## Stated goal:
Put the lines between the one holding "Click the third row hostname field" and the one holding "Tap the back arrow icon", inclusive, into a Markdown table with the columns No. and Line, numbering each row, skipping blank lines, and leaving the pictures out.

## Data lines:
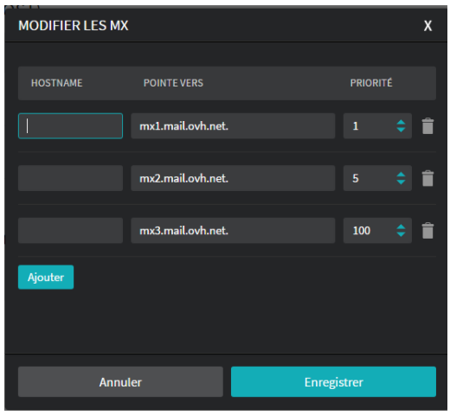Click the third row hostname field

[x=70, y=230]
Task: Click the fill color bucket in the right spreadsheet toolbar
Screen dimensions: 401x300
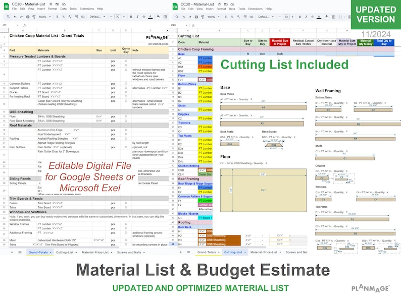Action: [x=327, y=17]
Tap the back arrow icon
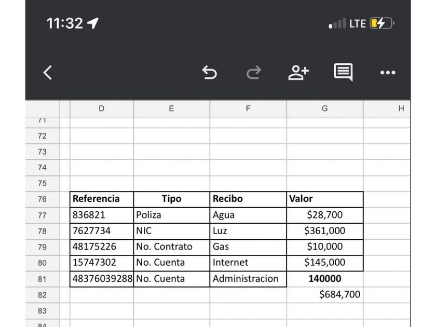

--

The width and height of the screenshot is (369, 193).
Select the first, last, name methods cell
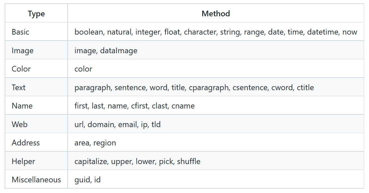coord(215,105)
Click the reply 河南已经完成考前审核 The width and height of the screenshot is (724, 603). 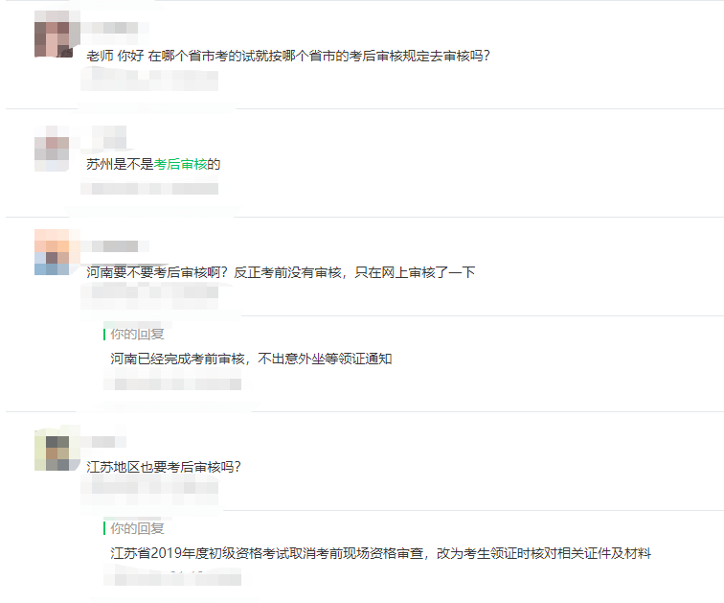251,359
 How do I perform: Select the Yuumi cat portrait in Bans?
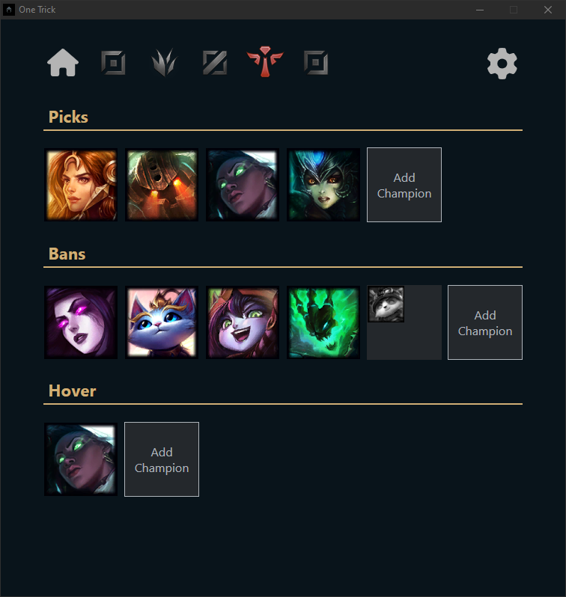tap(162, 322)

## Result:
| No. | Line |
|---|---|
| 1 | Click the third row hostname field |
| 2 | [x=70, y=230] |
| 3 | Task: Click the fill color bucket in the right spreadsheet toolbar |
| 4 | Screen dimensions: 401x300 |
| 5 | Action: [x=327, y=17] |
| 6 | Tap the back arrow icon |